En Côte d’ivoire, ce sont plutôt des distributeurs agréés de mobile money associant à leurs offres habituelles le service Wave, qui se seraient plaints de menaces de la part de superviseurs d’Orange. Cette information vraie ou fausse est révélée par le média 7info dans son article « mobile money en Côte d’Ivoire : la guerre est-elle enfin déclarée entre Orange et Wave ? ». Se basant sur la même source, plusieurs articles ont relayé ces rumeurs, contribuant à étendre cette information auprès du public.
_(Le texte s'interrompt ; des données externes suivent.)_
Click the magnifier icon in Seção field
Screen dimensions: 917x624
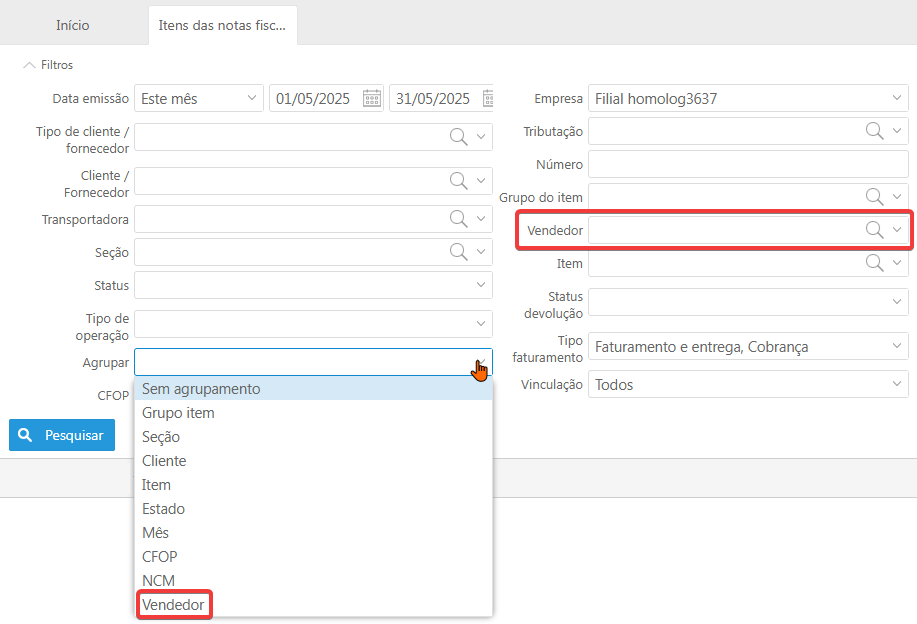point(458,252)

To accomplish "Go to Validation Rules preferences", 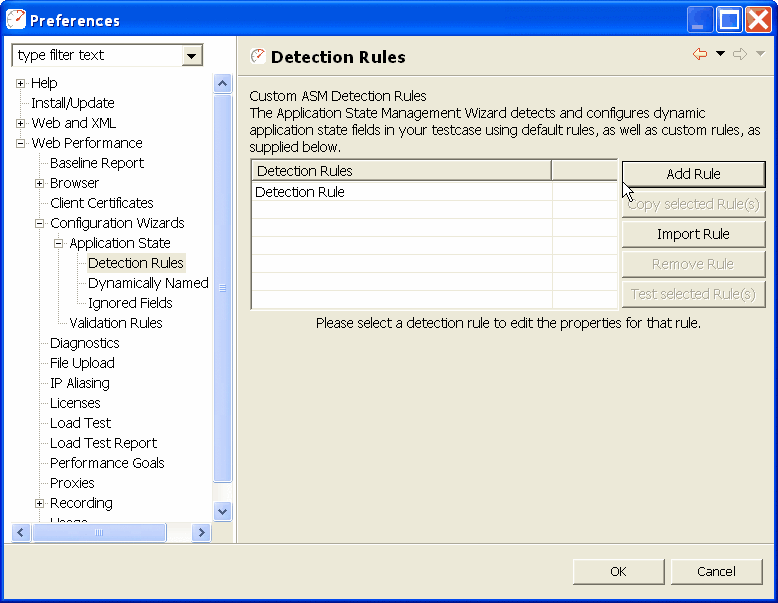I will point(115,323).
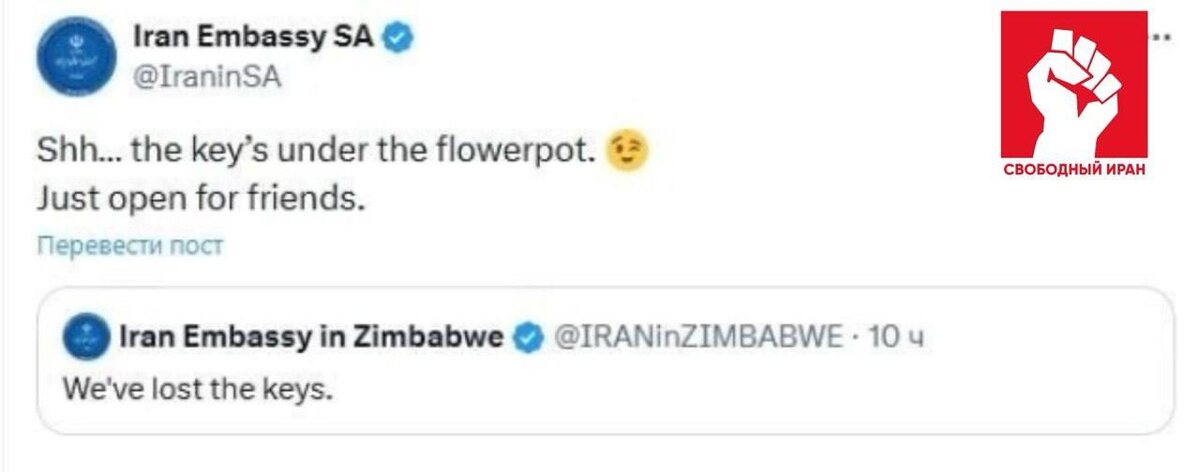Click the winking face emoji in the post
The height and width of the screenshot is (472, 1200).
[627, 151]
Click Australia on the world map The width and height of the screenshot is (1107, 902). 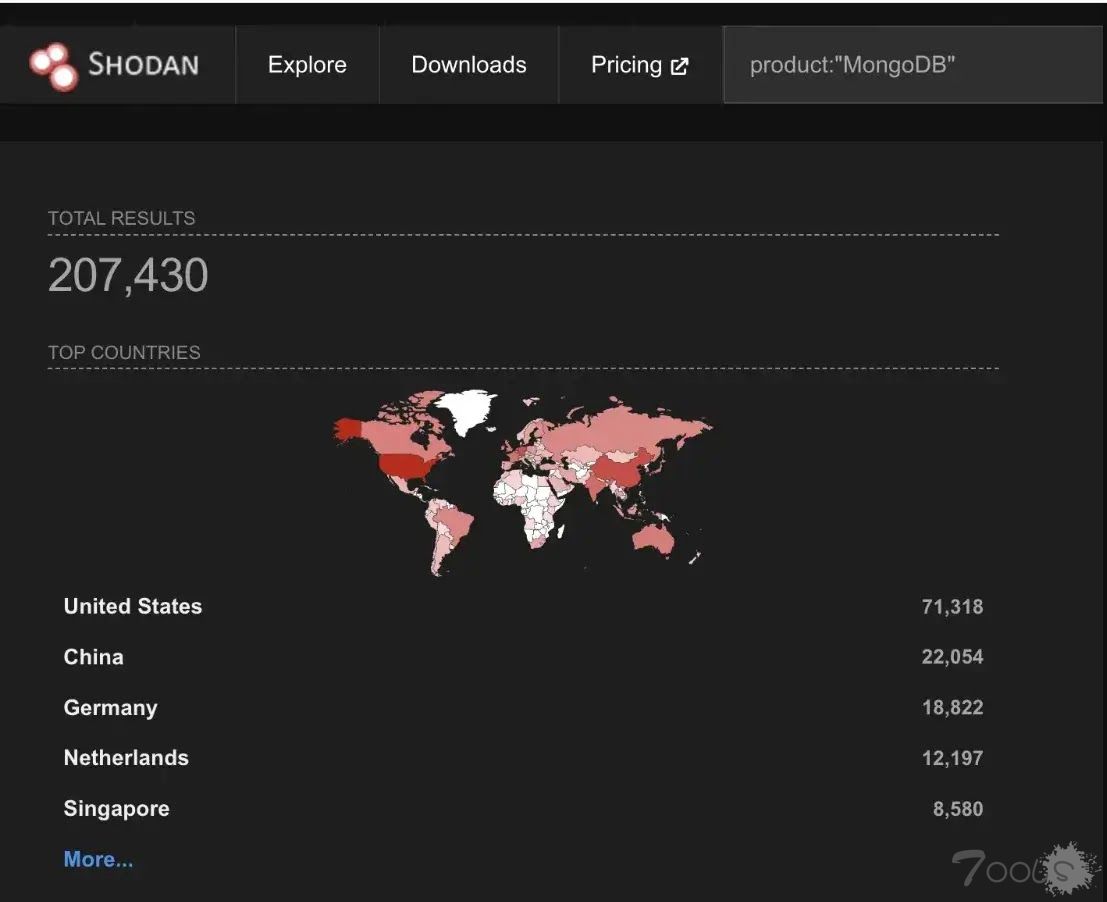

Entre autres articles, l’on peut citer :« orange accusé de mettre les bâtons dans les roues de Wave- Côte d’Ivoire » (afriqueitnews du 28 juin 2021) ; « Mobile Money : les Ivoiriens migrent vers Wave, Orange menace, le ”pingouin” prépare le coup de sommation !» (Inprouvafrica du 28 Juin 2021), « CÔTE D’IVOIRE/ MOBILE MONEY : Orange Vs Wave, le pingouin mangera-t-il de l’orange ?» (civnewsafrik du 10 août 2021),…
Orange, entre défensive et tentative de minimisation
Au Sénégal, face aux offres ultra-compétitives de Wave, Orange n’a eu d’autres choix que de baisser drastiquement les coûts (près de 80%). Dans cette guerre des prix, « Les tarifs de transfert d’argent Orange Money ont largement été revus à la baisse. Pour un retrait de 5000 francs, les frais sont maintenant de 25 francs contre 350 auparavant. ».
Concernant les accusations portées contre elle de supposés abus et menaces, Orange par voie de communiqués tente de se défendre tout en clamant son attachement à la concurrence. Ainsi dans l’affaire l’opposant à Wave sur les achats de Crédit, elle rejette la faute sur Wave accusant ce dernier de demander « une rémunération supérieure à celle proposée par la Sonatel » et, par la même occasion, affirme attacher « un prix au respect des lois et règlements ». Quant aux rumeurs d’intimidations, joint par le même média 7info, Orange a réaffirmé être « une entreprise responsable qui reste attachée aux principes de la concurrence… » et « ne posera aucun acte pouvant porter préjudice » à son réseau de distribution.
Globalement, Orange tente de minimiser l’impact Wave sur ses activités. Elle dément aussi les informations selon lesquelles ses récentes initiatives de baisse de tarifs et autres promotions ont été faites sous la contrainte. A cet effet, elle ne manque pas une occasion de rappeler sa position de leader et affirme qu’elle toujours su « accueillir l’arrivée d’autres opérateurs comme des opportunités d’en faire plus pour les clients ».
Un affrontement informationnel qui tourne en faveur de Wave
L’arrivée de Wave sur le marché du mobile money s’est accompagnée d’un affrontement informationnel avec les opérateurs de téléphonie mobile, principalement Orange. L’approche adoptée par cette entreprise lui a permis de construire un capital relationnel qui peut se mesurer par l’engouement qu’elle suscite auprès des populations (surtout celles vulnérables). Pour le moment, son implantation dans les deux pays est accueillie avec beaucoup de satisfactions par des consommateurs qui estime qu’Orange aura trop longtemps profité de son quasi-monopole pour « leur a imposé des frais abusifs » (Sénégal, Côte d’Ivoire : qui est Wave, la fintech qui bouscule le mobile money ? – Jeune Afrique du 10 juin 2021).